**REQUIREMENTS**
Copy the material below line by line, with no changes.

[Records for locating described items]
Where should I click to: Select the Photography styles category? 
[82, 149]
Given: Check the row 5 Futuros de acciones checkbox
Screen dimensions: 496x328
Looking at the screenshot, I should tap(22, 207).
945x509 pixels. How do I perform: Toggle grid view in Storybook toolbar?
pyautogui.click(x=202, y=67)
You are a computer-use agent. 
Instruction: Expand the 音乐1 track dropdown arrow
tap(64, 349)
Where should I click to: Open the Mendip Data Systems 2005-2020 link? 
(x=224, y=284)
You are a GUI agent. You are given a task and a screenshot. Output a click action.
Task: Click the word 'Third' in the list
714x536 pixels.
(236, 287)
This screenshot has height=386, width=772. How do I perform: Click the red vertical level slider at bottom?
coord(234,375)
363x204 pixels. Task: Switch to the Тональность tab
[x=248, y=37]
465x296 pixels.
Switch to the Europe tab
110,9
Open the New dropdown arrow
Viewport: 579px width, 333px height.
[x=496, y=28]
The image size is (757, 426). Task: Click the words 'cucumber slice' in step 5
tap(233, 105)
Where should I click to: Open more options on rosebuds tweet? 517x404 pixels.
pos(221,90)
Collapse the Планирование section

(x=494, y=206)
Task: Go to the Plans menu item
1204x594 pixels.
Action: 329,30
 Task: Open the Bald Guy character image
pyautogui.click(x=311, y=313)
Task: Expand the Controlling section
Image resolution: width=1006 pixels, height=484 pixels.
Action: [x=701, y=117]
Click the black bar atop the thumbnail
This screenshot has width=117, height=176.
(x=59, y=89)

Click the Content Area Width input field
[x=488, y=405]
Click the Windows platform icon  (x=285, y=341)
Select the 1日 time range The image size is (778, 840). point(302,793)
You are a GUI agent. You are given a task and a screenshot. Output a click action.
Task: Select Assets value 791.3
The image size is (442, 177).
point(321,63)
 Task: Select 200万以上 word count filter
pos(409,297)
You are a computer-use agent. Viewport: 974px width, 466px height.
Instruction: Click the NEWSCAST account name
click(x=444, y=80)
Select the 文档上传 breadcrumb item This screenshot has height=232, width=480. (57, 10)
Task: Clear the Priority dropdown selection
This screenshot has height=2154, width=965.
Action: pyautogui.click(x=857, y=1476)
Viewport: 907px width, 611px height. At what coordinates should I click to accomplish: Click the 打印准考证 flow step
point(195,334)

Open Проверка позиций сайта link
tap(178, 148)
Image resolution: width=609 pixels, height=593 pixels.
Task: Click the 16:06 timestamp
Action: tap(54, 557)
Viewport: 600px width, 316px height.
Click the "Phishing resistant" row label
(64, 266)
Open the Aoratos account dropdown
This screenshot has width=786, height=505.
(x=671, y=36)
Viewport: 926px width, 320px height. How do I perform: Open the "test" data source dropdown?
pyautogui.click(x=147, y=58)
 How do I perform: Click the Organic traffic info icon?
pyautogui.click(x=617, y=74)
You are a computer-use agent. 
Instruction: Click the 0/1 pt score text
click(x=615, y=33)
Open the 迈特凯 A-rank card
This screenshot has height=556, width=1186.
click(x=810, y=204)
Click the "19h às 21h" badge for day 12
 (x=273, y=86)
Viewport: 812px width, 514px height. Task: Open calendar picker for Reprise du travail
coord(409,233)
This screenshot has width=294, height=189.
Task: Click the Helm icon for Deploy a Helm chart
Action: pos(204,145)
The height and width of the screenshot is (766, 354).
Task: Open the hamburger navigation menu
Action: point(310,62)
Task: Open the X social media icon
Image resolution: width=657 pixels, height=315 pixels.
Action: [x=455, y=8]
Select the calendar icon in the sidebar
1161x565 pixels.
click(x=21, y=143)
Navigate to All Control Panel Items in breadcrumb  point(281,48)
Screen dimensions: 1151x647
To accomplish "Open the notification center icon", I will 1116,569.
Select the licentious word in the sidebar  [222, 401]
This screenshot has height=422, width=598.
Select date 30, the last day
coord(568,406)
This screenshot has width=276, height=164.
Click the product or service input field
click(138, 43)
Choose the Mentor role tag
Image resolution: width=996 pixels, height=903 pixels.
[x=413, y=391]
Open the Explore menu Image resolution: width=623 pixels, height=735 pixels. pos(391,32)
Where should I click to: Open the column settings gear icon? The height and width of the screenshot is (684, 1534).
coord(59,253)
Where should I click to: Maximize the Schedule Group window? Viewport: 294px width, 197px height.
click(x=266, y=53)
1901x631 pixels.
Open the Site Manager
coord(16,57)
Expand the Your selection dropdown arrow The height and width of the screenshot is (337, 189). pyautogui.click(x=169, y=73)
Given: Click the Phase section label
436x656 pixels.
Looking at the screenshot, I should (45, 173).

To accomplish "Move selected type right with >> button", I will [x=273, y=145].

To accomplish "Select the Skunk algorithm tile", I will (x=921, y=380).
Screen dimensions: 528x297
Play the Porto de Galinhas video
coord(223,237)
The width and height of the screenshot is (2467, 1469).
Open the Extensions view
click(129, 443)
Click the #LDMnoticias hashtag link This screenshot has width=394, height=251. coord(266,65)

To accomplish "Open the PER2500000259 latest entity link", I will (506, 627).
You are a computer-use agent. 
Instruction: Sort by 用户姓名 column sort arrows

**WRITTEN SOLUTION**
Where should I click to: Select the Photography styles category? 
[82, 149]
Given: Check the row 5 Futuros de acciones checkbox
Screen dimensions: 496x328
Looking at the screenshot, I should tap(22, 207).
945x509 pixels. How do I perform: Toggle grid view in Storybook toolbar?
pyautogui.click(x=202, y=67)
You are a computer-use agent. 
Instruction: Expand the 音乐1 track dropdown arrow
tap(64, 349)
Where should I click to: Open the Mendip Data Systems 2005-2020 link? 
(x=224, y=284)
You are a GUI agent. You are given a task and a screenshot. Output a click action.
Task: Click the word 'Third' in the list
714x536 pixels.
(236, 287)
This screenshot has height=386, width=772. How do I perform: Click the red vertical level slider at bottom?
coord(234,375)
363x204 pixels. Task: Switch to the Тональность tab
[x=248, y=37]
465x296 pixels.
Switch to the Europe tab
110,9
Open the New dropdown arrow
Viewport: 579px width, 333px height.
[x=496, y=28]
The image size is (757, 426). Task: Click the words 'cucumber slice' in step 5
tap(233, 105)
Where should I click to: Open more options on rosebuds tweet? 517x404 pixels.
pos(221,90)
Collapse the Планирование section

(x=494, y=206)
Task: Go to the Plans menu item
1204x594 pixels.
Action: 329,30
 Task: Open the Bald Guy character image
pyautogui.click(x=311, y=313)
Task: Expand the Controlling section
Image resolution: width=1006 pixels, height=484 pixels.
Action: [x=701, y=117]
Click the black bar atop the thumbnail
This screenshot has width=117, height=176.
(x=59, y=89)

Click the Content Area Width input field
[x=488, y=405]
Click the Windows platform icon  (x=285, y=341)
Select the 1日 time range The image size is (778, 840). point(302,793)
You are a GUI agent. You are given a task and a screenshot. Output a click action.
Task: Select Assets value 791.3
The image size is (442, 177).
point(321,63)
 Task: Select 200万以上 word count filter
pos(409,297)
You are a computer-use agent. Viewport: 974px width, 466px height.
Instruction: Click the NEWSCAST account name
click(x=444, y=80)
Select the 文档上传 breadcrumb item This screenshot has height=232, width=480. (57, 10)
Task: Clear the Priority dropdown selection
This screenshot has height=2154, width=965.
Action: pyautogui.click(x=857, y=1476)
Viewport: 907px width, 611px height. At what coordinates should I click to accomplish: Click the 打印准考证 flow step
point(195,334)

Open Проверка позиций сайта link
tap(178, 148)
Image resolution: width=609 pixels, height=593 pixels.
Task: Click the 16:06 timestamp
Action: tap(54, 557)
Viewport: 600px width, 316px height.
Click the "Phishing resistant" row label
(64, 266)
Open the Aoratos account dropdown
This screenshot has width=786, height=505.
(x=671, y=36)
Viewport: 926px width, 320px height. How do I perform: Open the "test" data source dropdown?
pyautogui.click(x=147, y=58)
 How do I perform: Click the Organic traffic info icon?
pyautogui.click(x=617, y=74)
You are a computer-use agent. 
Instruction: Click the 0/1 pt score text
click(x=615, y=33)
Open the 迈特凯 A-rank card
This screenshot has height=556, width=1186.
click(x=810, y=204)
Click the "19h às 21h" badge for day 12
 (x=273, y=86)
Viewport: 812px width, 514px height. Task: Open calendar picker for Reprise du travail
coord(409,233)
This screenshot has width=294, height=189.
Task: Click the Helm icon for Deploy a Helm chart
Action: pos(204,145)
The height and width of the screenshot is (766, 354).
Task: Open the hamburger navigation menu
Action: point(310,62)
Task: Open the X social media icon
Image resolution: width=657 pixels, height=315 pixels.
Action: [x=455, y=8]
Select the calendar icon in the sidebar
1161x565 pixels.
click(x=21, y=143)
Navigate to All Control Panel Items in breadcrumb  point(281,48)
Screen dimensions: 1151x647
To accomplish "Open the notification center icon", I will 1116,569.
Select the licentious word in the sidebar  [222, 401]
This screenshot has height=422, width=598.
Select date 30, the last day
coord(568,406)
This screenshot has width=276, height=164.
Click the product or service input field
click(138, 43)
Choose the Mentor role tag
Image resolution: width=996 pixels, height=903 pixels.
[x=413, y=391]
Open the Explore menu Image resolution: width=623 pixels, height=735 pixels. pos(391,32)
Where should I click to: Open the column settings gear icon? The height and width of the screenshot is (684, 1534).
coord(59,253)
Where should I click to: Maximize the Schedule Group window? Viewport: 294px width, 197px height.
click(x=266, y=53)
1901x631 pixels.
Open the Site Manager
coord(16,57)
Expand the Your selection dropdown arrow The height and width of the screenshot is (337, 189). pyautogui.click(x=169, y=73)
Given: Click the Phase section label
436x656 pixels.
Looking at the screenshot, I should (45, 173).

To accomplish "Move selected type right with >> button", I will [x=273, y=145].

To accomplish "Select the Skunk algorithm tile", I will (x=921, y=380).
Screen dimensions: 528x297
Play the Porto de Galinhas video
coord(223,237)
The width and height of the screenshot is (2467, 1469).
Open the Extensions view
click(129, 443)
Click the #LDMnoticias hashtag link This screenshot has width=394, height=251. coord(266,65)

To accomplish "Open the PER2500000259 latest entity link", I will (506, 627).
You are a computer-use agent. 
Instruction: Sort by 用户姓名 column sort arrows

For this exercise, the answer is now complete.